Author Interviews

An afternoon with Preeta Samarasan

I meet with Preeta Samarasan, it’s my first interview of the day and its obvious that I’m nervous but Preeta is so friendly she quickly puts me at ease. We talk about her book The Evening Is a Whole Day – and I apologise to her for not having read it yet! (Maybe I shouldn’t admit this…it’s tempting to say I really loved your book – but I resist!)

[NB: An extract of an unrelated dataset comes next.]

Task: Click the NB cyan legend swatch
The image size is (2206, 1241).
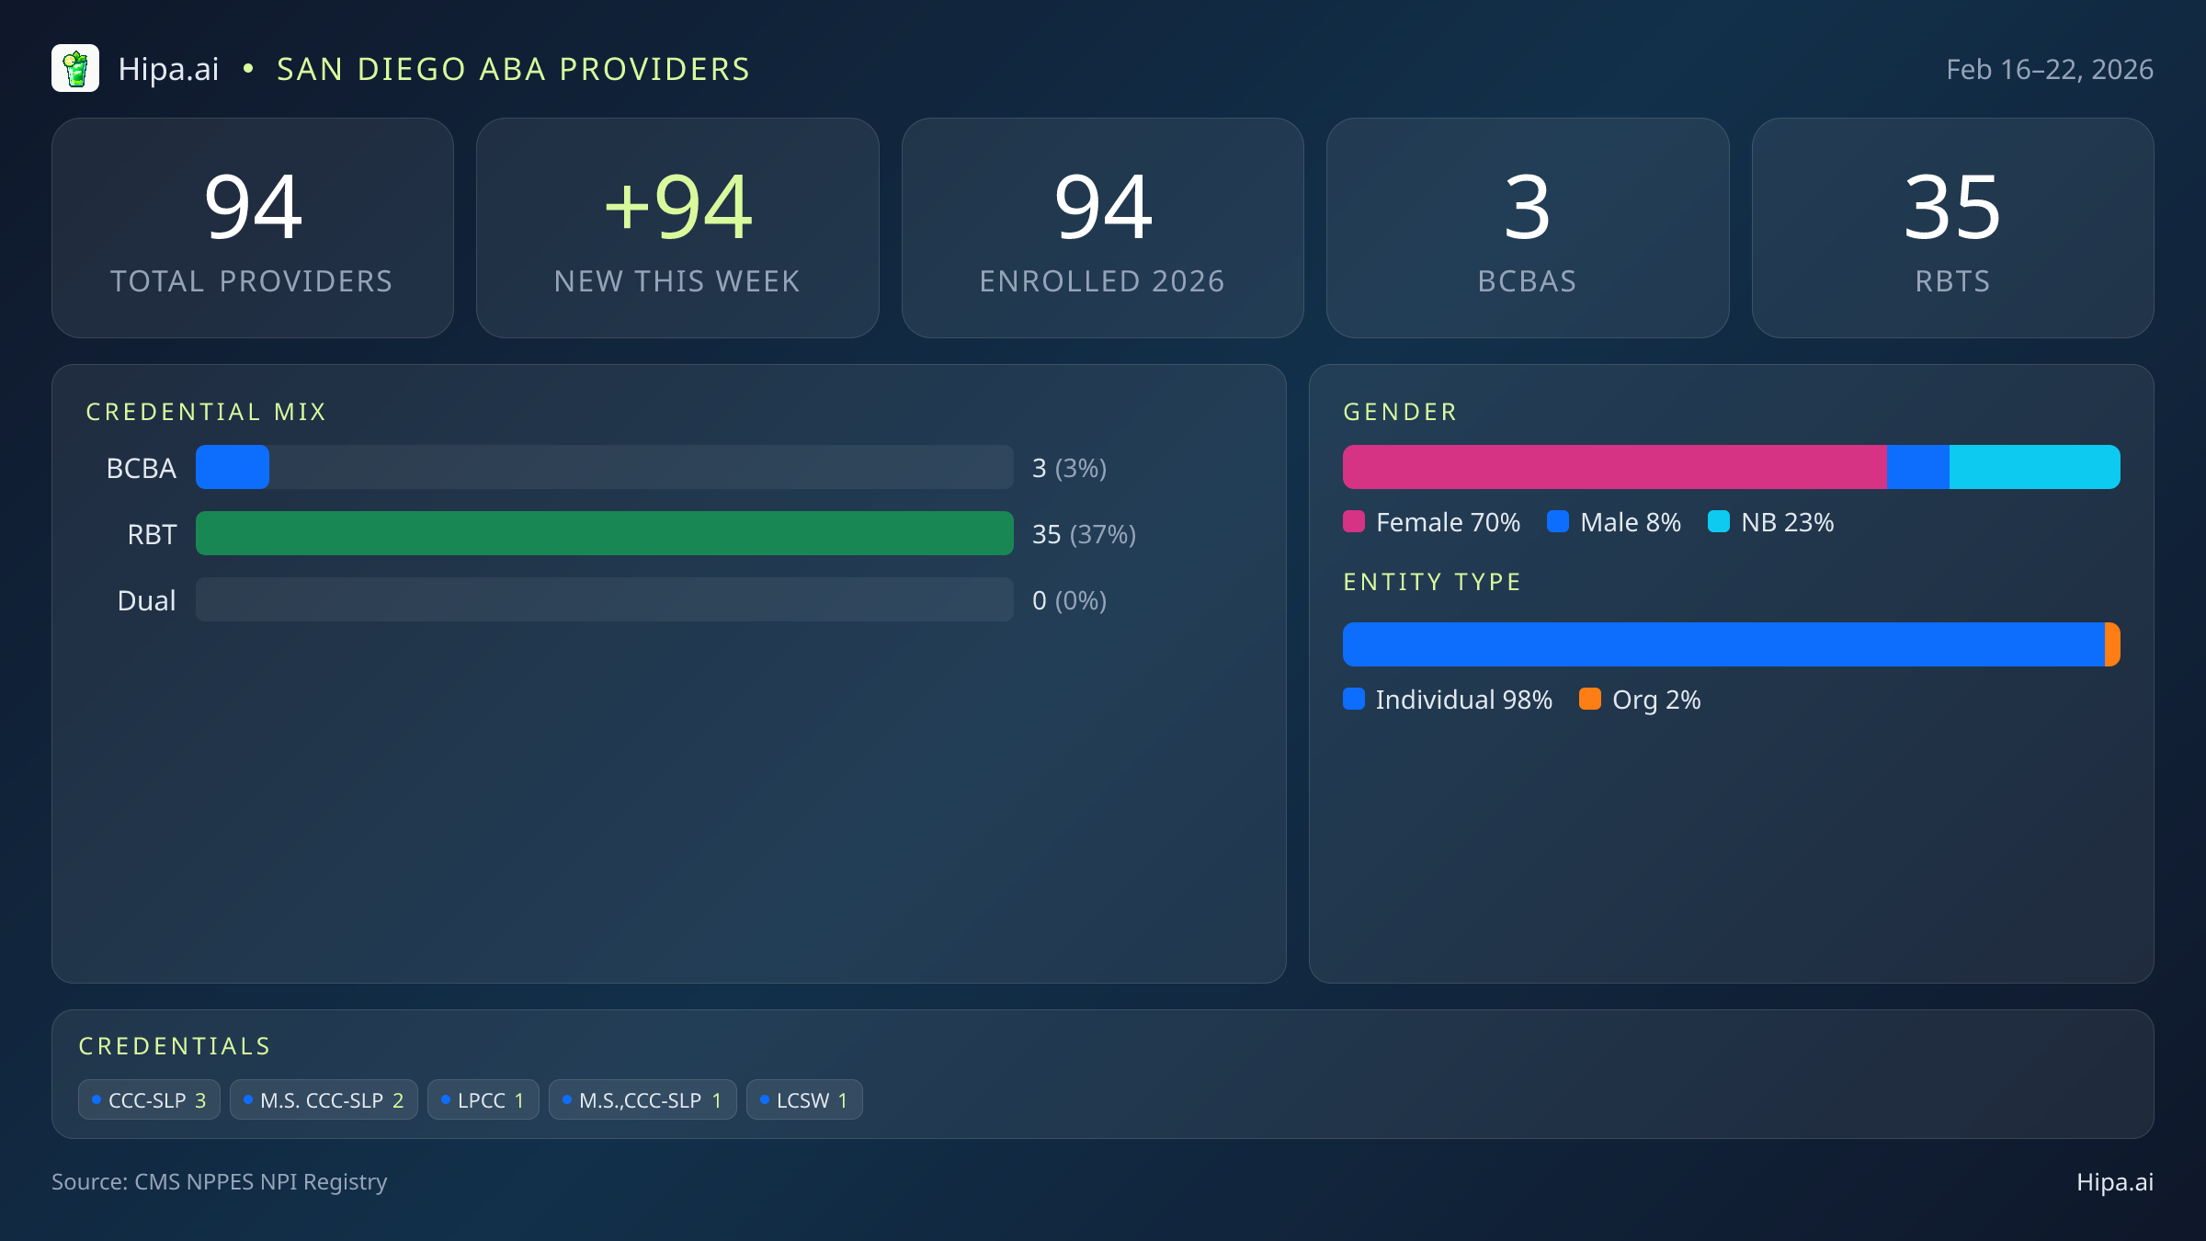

Preeta Samarasan has been described as a compelling debut novelist,
she is a determined author, and heavily focussed on her writing. She lives, what she describes an isolated, solitary life in Central France. Of her decision to move to France she says ‘it was really completely random. I had been living in the United States for as long as I had been living in Malaysia and I decided it was time to leave and go somewhere else.’ When her friends asked her to go and help run a B&B for a year she was only too willing to go and has been living in France, with her husband ever since.

We talk about the SAMA festival and what she hopes to get out of it. ‘I hope people will learn about the book, and some of them will be able to go away and read it.’ But she is also excited to meet other authors. Away in France, she writes every day and doesn’t get to meet writers, so this is a great opportunity for her to meet with like minded individuals and exchange ideas.

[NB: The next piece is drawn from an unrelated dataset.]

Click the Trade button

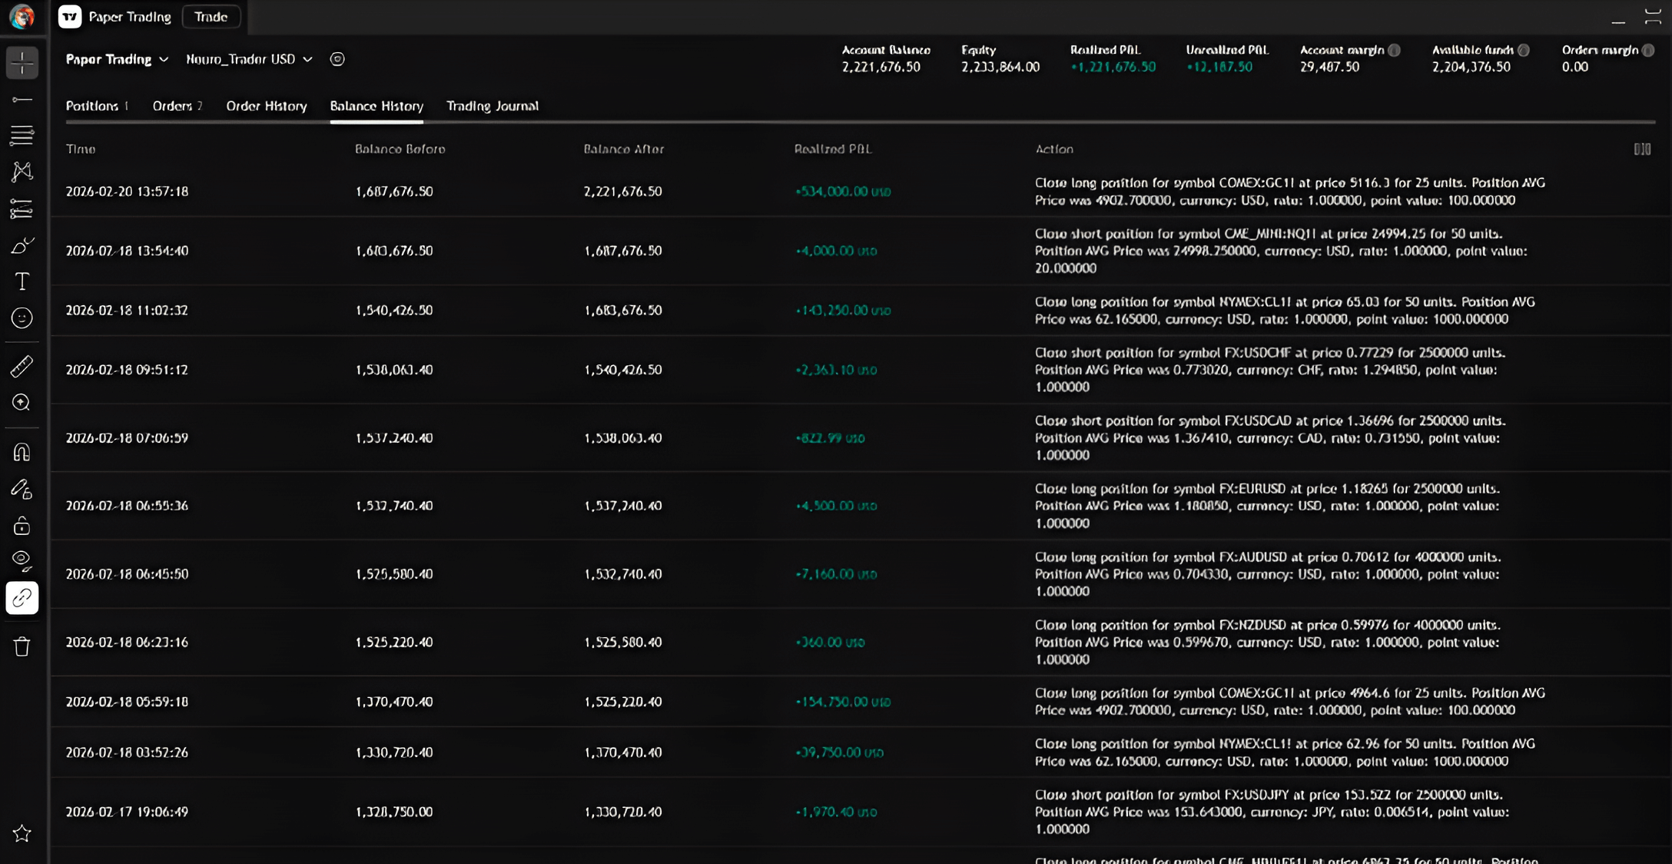click(211, 17)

Later this month, Samarasan is due back in Malaysia where she will be doing a special reading with Eric Forbes. She’s returned to Malaysia each year since she left it, it is the country of her birth and she still has family there.

The Evening Is a Whole Day hope to raise awareness of Malaysia’s political history particularly the role of ethnic Indians. In a country where censorship is still relatively high and public debate is limited, Samarasan isn’t too concerned by how her be received by the government. ‘I don’t think the Malaysian government or mainstream will be reading the book,’ she dismisses.
‘I think people who are going to ready my book are the ones who are going to be on the same side, and to a large extent people who read literature, and English, and who write about it are on the same side of the political fence as me. I think I will be well received by that circle.’

But the author sitting at an arms length fascinates me. As a child she was encouraged to read and she always knew she wanted to ‘make these things which I enjoyed so much’. She says her parents have accepted her choice of career finally. ‘Malaysia is a very socially conservative place’ she explains and parents whether ‘ethnic Indian, Chinese or Malay nudge their children towards “practical careers”, medicine or engineering. So that’s what my parents wanted, that’s what they expected me to do. One of her brothers is a lawyer, the other is an engineer, so naturally it was expected that Samarasan would become a doctor. ‘Quite early on they realised that my interest wasn’t really in that and I sort of drifted around doing various things for long enough that by the time I said ‘Okay I’m going to be a writer’, they had already given up on me. Although they accept her writer status ‘they’re still a bit anxious about it, and they still think about what I’m going to do when I’m older and how I’m going to retire.’
Samarasan is writing her next novel, but she isn’t going to give anything away, so we shall have to look forward to it patiently. What advice would she give to anyone trying to make it? ‘Read, read poetry, not just fiction, keep working at it…it takes a lot of hard work and you have to do it because you love it, not because you want fame and glory.’ And with those wise words, I thank her for her time, and we part. She took the stage, stepping into the limelight, while I joined the audience to become part of the eager and awaiting crowds once more.